[What you will do]
a) Could you transcribe the agreement excerpt, from the part that opens with the words containing "Should either party" through the words "thousand ($1000) dollars."?
b) Can you write the next part of the agreement excerpt, starting after its final sentence?

[Excerpted passage]

Should either party file an action contrary to this provision, the other party may recover attorneys' fees and costs up to one thousand ($1000) dollars.
If any provisions of this Agreement shall be held to be invalid or unenforceable for any reason, the remaining provisions shall continue to be valid and enforceable. If a court finds that any provision of this Agreement is invalid or unenforceable, but that by limiting such provision it would become valid or enforceable, then such provision shall be deemed to be written, construed, and enforced as so limited.
The terms of this Agreement apply to those obligations that survive any cancellation, termination, or rescission, namely - warranty, indemnification, liability and limits thereon, rights and obligations upon and following termination and assignment.

[Provided data]
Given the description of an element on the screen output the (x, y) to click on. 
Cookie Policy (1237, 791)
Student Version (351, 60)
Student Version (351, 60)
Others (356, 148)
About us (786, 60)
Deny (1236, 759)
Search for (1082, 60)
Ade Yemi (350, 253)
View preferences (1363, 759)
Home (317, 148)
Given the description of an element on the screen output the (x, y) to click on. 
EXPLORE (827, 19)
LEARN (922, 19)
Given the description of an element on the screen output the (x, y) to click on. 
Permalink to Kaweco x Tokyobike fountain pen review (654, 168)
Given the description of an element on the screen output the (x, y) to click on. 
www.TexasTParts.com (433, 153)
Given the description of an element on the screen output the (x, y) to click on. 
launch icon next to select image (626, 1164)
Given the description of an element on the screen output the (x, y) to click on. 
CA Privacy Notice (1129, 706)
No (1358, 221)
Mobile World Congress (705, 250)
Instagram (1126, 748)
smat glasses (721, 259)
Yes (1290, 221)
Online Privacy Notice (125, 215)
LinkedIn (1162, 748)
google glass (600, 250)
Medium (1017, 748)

[Replies]
a)
Should either party file an action contrary to this provision, the other party may recover attorneys' fees and costs up to one thousand ($1000) dollars.

b)
You agree to defend, indemnify and hold harmless Mirahost against any and all claims, losses, penalties, causes of action, damages, liability, costs, expenses (including but not limited to reasonable attorneys' fees) or claims caused by or resulting indirectly from your use of the Mirahost service, without limitation or exception, including your violation of any third-party's rights, (including, without limitation, infringement of any copyright trademark, service mark, trade secrets, right of privacy or publicity or any other third party right). The terms of this section shall survive the termination of your relationship with.
You agree that your sole and exclusive remedy to any issues relating to the Mirahost Hosting Service is to discontinue using the Service.
In the event of a merger or consolidation of Mirahost, the surviving or new corporation and any subsidiaries are similarly subject to the rights and obligations of this Agreement.
Unless otherwise specified herein, this Agreement constitutes the complete and exclusive statement of the Agreement between the parties regarding the products and services provided hereunder, and supersedes any prior Agreements between the parties with respect thereto.
The failure of Mirahost to enforce a provision of this Agreement shall not be construed as a waiver or limitation of Mirahost's right to subsequently enforce and compel strict compliance with every provision of this Agreement.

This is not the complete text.